Krasnoludy miały ochotę sprzeciwić się temu, lecz czarodziej przemówił im do rozumu.

— Beorn nie jest tak daleko stąd, jak wam się zdaje, a w każdym razie radziłbym dotrzymać obietnicy, bo niebezpiecznie jest mieć w nim wroga. Pan Baggins ma bystrzejszy wzrok od was, jeśli nie zauważyliście, że co dzień po zmroku zjawiał się w pobliżu nas ogromny niedźwiedź i szedł krok w krok za nami lub siadał z dala i przy blasku księżyca patrzał na nasz obóz. A nie robił tego tylko po to, by nam dopomóc i wskazywać drogę, lecz również, by pilnować kucyków. Beorn jest wam życzliwy, ale swoje zwierzęta kocha jak rodzone dzieci. Nie doceniacie, ile wam okazał względów, pozwalając na nich galopować tak daleko, i nie przeczuwacie, co by się stało, gdybyście spróbowali zabrać je z sobą do puszczy.

— A koń? — spytał Thorin. — Nie wspomniałeś o odesłaniu swojego wierzchowca.

— Nie wspomniałem, bo go nie zamierzam odsyłać.

— Jakże więc będzie z twoją obietnicą?

— Niech cię o to głowa nie boli.
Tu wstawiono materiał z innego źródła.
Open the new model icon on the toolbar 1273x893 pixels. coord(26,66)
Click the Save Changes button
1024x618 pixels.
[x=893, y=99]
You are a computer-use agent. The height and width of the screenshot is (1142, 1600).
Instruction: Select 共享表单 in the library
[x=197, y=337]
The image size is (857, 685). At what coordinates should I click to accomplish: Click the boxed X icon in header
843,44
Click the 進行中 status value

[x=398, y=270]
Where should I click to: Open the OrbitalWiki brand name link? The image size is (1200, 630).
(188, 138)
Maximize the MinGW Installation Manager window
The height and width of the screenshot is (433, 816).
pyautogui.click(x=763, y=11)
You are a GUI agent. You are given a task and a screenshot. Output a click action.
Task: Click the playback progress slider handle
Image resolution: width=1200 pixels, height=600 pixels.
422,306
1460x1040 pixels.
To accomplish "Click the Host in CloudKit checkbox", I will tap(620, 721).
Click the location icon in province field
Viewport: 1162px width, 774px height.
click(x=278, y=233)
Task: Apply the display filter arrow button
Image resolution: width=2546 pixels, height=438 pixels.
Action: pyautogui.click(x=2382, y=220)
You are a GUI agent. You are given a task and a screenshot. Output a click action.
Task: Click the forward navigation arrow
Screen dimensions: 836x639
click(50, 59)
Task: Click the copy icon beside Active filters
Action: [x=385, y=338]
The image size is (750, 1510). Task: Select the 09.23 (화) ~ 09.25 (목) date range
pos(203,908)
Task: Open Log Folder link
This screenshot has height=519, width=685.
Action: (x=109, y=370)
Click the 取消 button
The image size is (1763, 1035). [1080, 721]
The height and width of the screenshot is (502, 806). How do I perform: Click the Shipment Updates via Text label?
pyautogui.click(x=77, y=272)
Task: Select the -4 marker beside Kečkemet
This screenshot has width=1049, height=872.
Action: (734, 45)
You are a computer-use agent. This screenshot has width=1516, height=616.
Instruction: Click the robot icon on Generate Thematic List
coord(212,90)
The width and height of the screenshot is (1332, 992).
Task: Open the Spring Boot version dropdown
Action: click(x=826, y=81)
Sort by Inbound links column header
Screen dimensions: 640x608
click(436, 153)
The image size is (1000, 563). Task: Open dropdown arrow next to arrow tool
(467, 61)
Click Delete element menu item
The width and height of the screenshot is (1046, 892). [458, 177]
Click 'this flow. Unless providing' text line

Nie odeślę konia, ponieważ sam na nim wrócę.

W ten sposób dowiedzieli się, że Gandalf chce ich opuścić na skraju Mrocznej Puszczy, i wpadli w rozpacz. Nic jednak nie mogło wzruszyć postanowienia czarodzieja.

— Wszystko już omówiliśmy dawno temu, gdy wylądowaliśmy na Samotnej Skale — powiedział. — Nie ma co dalej dysputować. Jak wam mówiłem, czekają mnie pilne sprawy na południu. Już i tak się zapóźniłem przez wasze tarapaty. Może się jeszcze spotkamy, nim ukończycie tę wyprawę, a może nie. Będzie to zależało od waszego szczęścia, od waszej odwagi i rozsądku; posyłam z wami pana Bagginsa. Powiedziałem już kiedyś, że w tym hobbicie tkwi coś więcej, niż sobie wyobrażacie; wkrótce przekonacie się, że to prawda. Głowa do góry, Bilbo, nie rób takiej nieszczęśliwej miny. Pociesz się, Thorinie i cała kompanio! Bądź co bądź to wasza wyprawa. Pomyślcie o skarbie, który was czeka u celu, a zapomnijcie o puszczy i o smoku, przynajmniej do rana.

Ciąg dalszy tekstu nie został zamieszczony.